Beginning with the first line and ending with the one containing "Switch to normal", copy the lines of the listing below exactly; omit everything else.

Data provided →
· · · · ·

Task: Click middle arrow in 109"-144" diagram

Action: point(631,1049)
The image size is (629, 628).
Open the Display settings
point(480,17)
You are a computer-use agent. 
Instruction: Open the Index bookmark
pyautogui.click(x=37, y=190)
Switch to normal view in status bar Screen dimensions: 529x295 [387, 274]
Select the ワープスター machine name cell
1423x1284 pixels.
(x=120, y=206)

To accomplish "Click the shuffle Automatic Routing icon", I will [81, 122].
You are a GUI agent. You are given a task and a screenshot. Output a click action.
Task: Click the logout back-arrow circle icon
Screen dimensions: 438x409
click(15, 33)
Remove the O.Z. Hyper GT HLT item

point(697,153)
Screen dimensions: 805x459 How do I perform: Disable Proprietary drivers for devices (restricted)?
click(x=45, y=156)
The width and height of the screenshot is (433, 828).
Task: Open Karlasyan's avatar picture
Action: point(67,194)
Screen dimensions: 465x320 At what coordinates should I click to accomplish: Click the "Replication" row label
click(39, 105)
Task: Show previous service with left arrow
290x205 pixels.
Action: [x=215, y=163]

· · · · ·

Task output →
Task: Click middle arrow in 109"-144" diagram

Action: point(631,1049)
The image size is (629, 628).
Open the Display settings
point(480,17)
You are a computer-use agent. 
Instruction: Open the Index bookmark
pyautogui.click(x=37, y=190)
Switch to normal view in status bar Screen dimensions: 529x295 [387, 274]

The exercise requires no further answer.